So what is to be done? I think that pension providers could address many of these fears by doing two things:

  • Keep it simple. Only introduce complexity when the benefits are obvious enough to be explained simply. More complex financial instruments may be appropriate for corporate pensions (although often they are not). They are almost never appropriate for retail pensions. Make sure every fund you offer has an easily accessible factsheet which covers what it invests in, what it is trying to do and how much it will cost. At the end of each year you should be told how much interest (why do we use different words for fund growth depending on where it is invested?) you have earned on your fund and how much you have been charged for having your money in that fund. Just like you would on your bank account.
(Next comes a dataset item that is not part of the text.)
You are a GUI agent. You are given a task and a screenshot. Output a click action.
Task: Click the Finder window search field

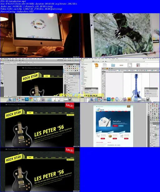point(151,61)
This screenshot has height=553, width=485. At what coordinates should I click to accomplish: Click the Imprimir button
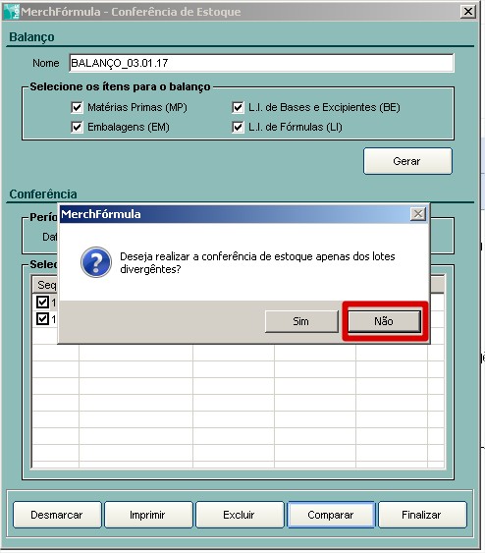[x=148, y=515]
Some funds do this very well already.
  • Keep restrictions to the absolute minimum and let everyone know about them in advance. If someone is not going to be able to take advantage of some particular aspect of the pension freedoms now available, don’t wait until they try and do so. Tell them now. Few, if any, funds currently offer this.

Unfortunately there is probably not much that can be done about future pensions uncertainty. The future of the global economy is very uncertain and the UK’s economic future equally so. There is no political consensus over economic policy and the rules by which pensions are governed in the future seem likely to change in unpredictable ways over the next 30 years. But the simpler the products are, the easier they will be to regulate and the less likely they are to be affected in unforeseen ways by future changes.

I have deliberately avoided the question of pensions guidance or advice. This is because I do not think that people fear pensions advice itself, they fear paying for advice that they don’t understand and then making bad decisions as a result. This is a debilitating fear which is often discussed as if it suddenly struck as an individual approached retirement. In reality it has grown year by year as people feel powerless to affect what happens to the money everyone tells them they have been paid but which they have never seen other than in this annual pensions statement when it lands on the mat.

Take the fear out of that and it would change the pensions environment completely.